Konstellationen ohne die Union sind unwahrscheinlich

Sicher ist Stand jetzt: Die AfD als in den Umfragen zweitstärkste Kraft scheidet (politisch) als Koalitionspartner aus, weil alle wesentlichen Parteien eine Zusammenarbeit ausschließen. Und: An der Union, also an CDU und CSU, kommt als vermutlich mit Abstand stärkste Kraft keiner vorbei. Konstellationen ohne die Union sind sehr unwahrscheinlich.

Mit wem aber kann die Union koalieren? Für ein Zweierbündnis kommen die beiden "mittelgroßen" Parteien SPD und Grüne in Frage – abhängig natürlich davon, ob sie ausreichend Sitze holen. Und auch abhängig von politischen Vorbehalten. Die CSU schließt derzeit ein Bündnis mit den Grünen aus. Sollte das so bleiben, käme auch eine schwarz-rot-grüne Dreierkombi ("Kenia-Koalition") nicht zustande. Rechnerisch hätte sie wohl eine satte Mehrheit.

Die "Kleinen" und der große Kuchen

Entscheidend für das Zustandekommen einer Zweierkoalition mit der Union ist der Einzug oder Nichteinzug der drei "Kleinen" ins Parlament. Derzeit stehen in den Umfragen gleich drei Parteien knapp über oder unter der Fünf-Prozent-Hürde: FDP, Linke und BSW. Hinzu kommen die "sonstigen" Parteien, die Umfragen zuletzt zusammengerechnet zwischen fünf bis sechs Prozent gesehen haben.

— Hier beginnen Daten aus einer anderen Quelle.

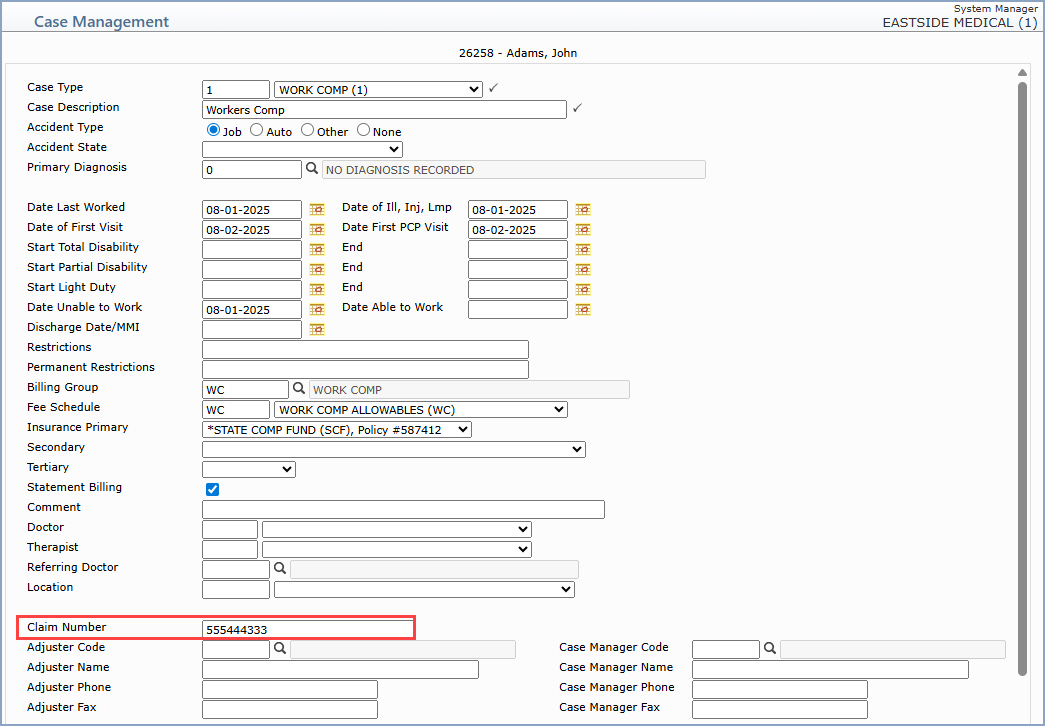
Task: Expand the Case Type WORK COMP dropdown
Action: (x=379, y=90)

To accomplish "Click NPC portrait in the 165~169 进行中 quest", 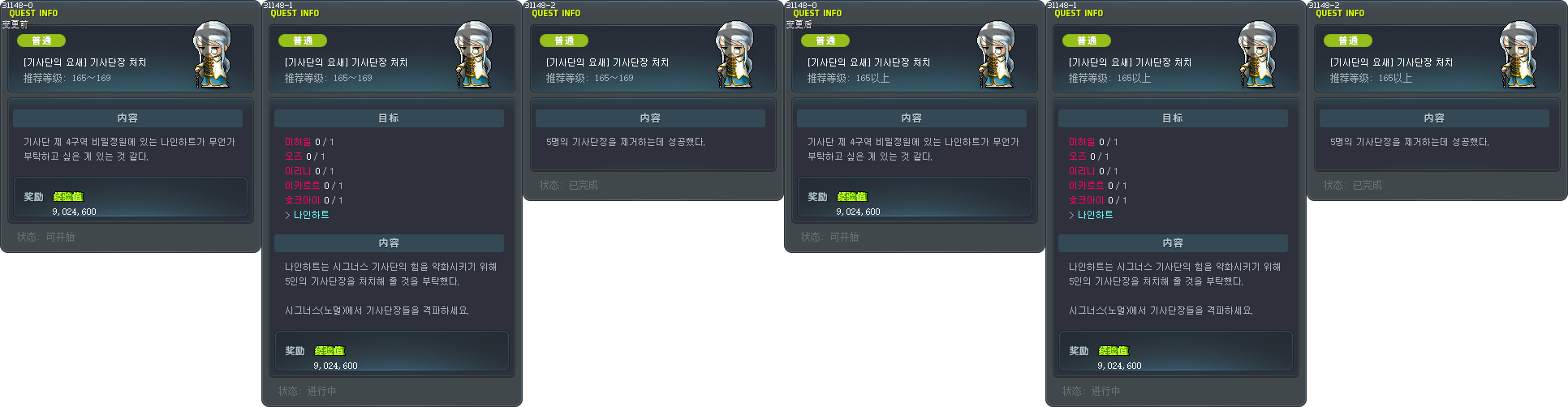I will (473, 54).
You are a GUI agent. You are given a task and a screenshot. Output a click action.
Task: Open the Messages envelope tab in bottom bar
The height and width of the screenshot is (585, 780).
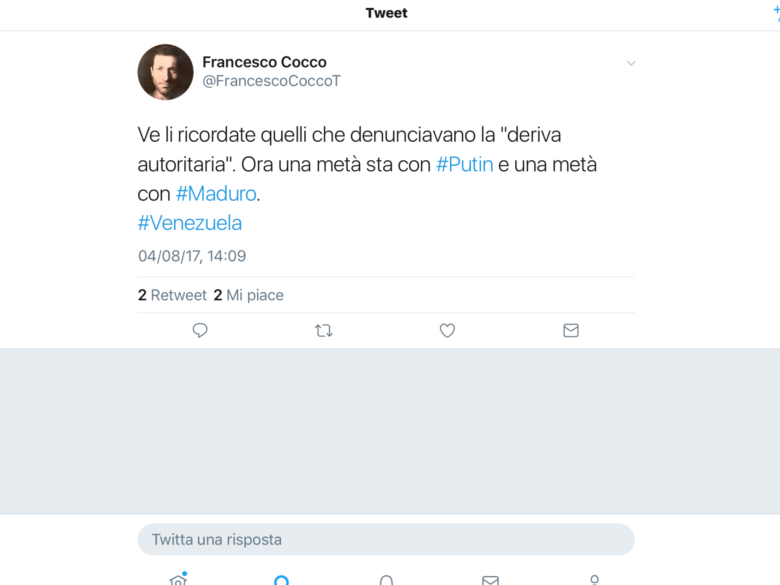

Generell gilt: Je mehr Parteien in den Bundestag kommen, desto höher liegt die Schwelle für eine Mehrheit der Sitze. Scheitert eine Partei, spielen ihre Stimmen keine Rolle mehr und die Ergebnisse der anderen Parteien bekommen bei der Sitzverteilung größere Kuchenstücke.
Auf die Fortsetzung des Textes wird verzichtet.